Why NMDC’s Share Price Jumped The Most In Nearly Three Years
Shares of NMDC Ltd. jumped the most in nearly three years as a change in language of India’s mining norms could pave the way for the iron ore miner getting a renewal for its Donimalai mine in Karnataka.
The central government has amended the language in the Mines and Minerals (Development and Regulation) Act, 1957, according to a notification by the Ministry of Mines uploaded on the website of the Gazette of India. In Rule 3, Sub-rule (2), for the words “may, for reasons to be recorded”, the words “shall, for reasons to be recorded” shall be substituted, it said.
The MMRDA Rule 3 previously read as “the state government, upon an application made to it in this behalf by the government company or corporation at least 12 months prior to the expiry of the mining lease, ‘may’ for reasons to be recorded in writing, extend the period of the mining lease for further periods of up to 20 years at a time”.
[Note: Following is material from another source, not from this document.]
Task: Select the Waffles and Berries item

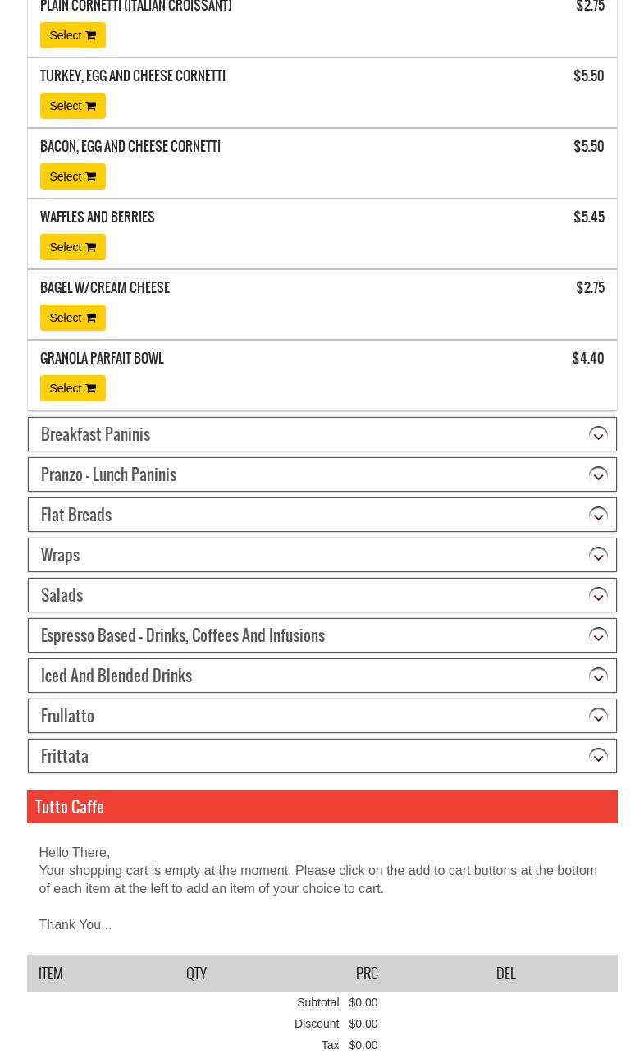Action: (72, 247)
With this move, the central government has passed on the message that renewal of any public sector mine in the future will not be put in jeopardy by any action of state governments, according to brokerage Emkay Securities.
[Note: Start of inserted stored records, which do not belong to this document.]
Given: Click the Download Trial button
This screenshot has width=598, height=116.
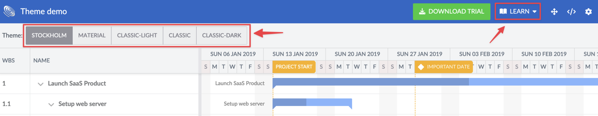Looking at the screenshot, I should point(451,12).
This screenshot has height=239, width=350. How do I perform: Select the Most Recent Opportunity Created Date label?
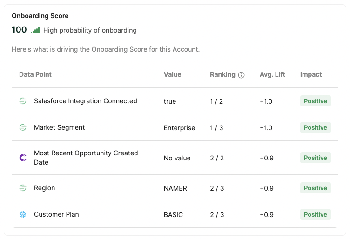[x=86, y=158]
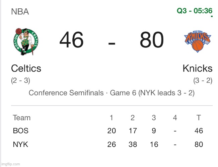
Task: Click the Celtics (2 - 3) series record
Action: pyautogui.click(x=20, y=81)
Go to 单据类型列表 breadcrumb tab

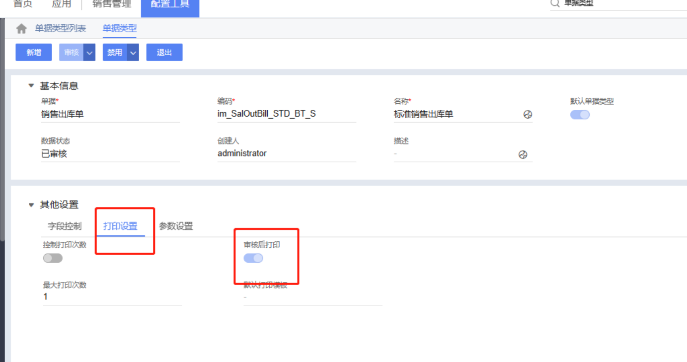[x=60, y=29]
“This notification is positive for NMDC and MOIL Ltd., as several of their mines are coming up for renewal over the next two years,” it said in a note. “This saves the (NMDC’s) Kumaraswamy mines from further action by the state government of Karnataka as it is due for renewal in October 2022.”
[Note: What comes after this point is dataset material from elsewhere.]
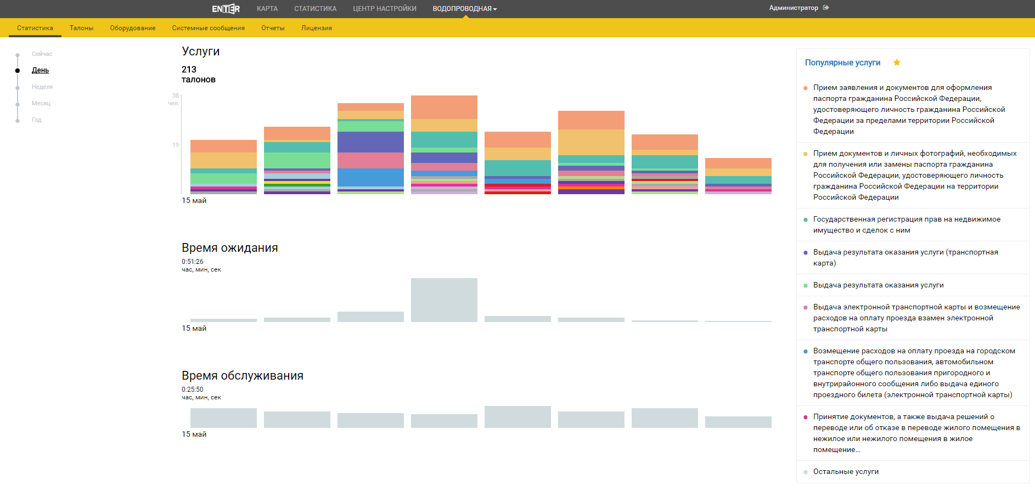Screen dimensions: 1035x491
Task: Go to Системные сообщения tab
Action: pyautogui.click(x=208, y=28)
NMDC’s stock jumped as much as 8.57 percent during the day compared with the benchmark Nifty Metal Index’s 1.68 percent drop. The central government’s ruling removes a key overhang as analysts had downgraded the stock citing uncertainty over future lease renewal for the company’s mines in Chhattisgarh.
The ruling stems from Karnataka’s decision to withdraw the approval letter to extend the mining lease period for Donimalai and auction it even as the state’s high court ruled in favour of the nation’s largest iron ore miner.
NMDC suspended mining at Donimalai in November last year after the Karnataka government decided to impose an 80 percent premium on sales of iron ore from the mine. After the Karnataka High Court dismissed the state’s decision to claim a larger share of revenue from sale of the raw material for steelmaking, it decided not to extend the lease for mining at Donimalai. NMDC then sought relief from the mines tribunal under central government, which stayed the state’s order.
Lack of contribution from the mine—which according to NMDC constituted 17 percent of its total output in the financial year ended March 2018—dragged down the state-run miner’s production and despatches. The company, according to Bloomberg, was losing 0.5 million tonnes a month in production after the closure.
Sales of NMDC fell to its lowest in six years in August as Donimalai mine remained non-operational. Its production fell the most in six months during the month.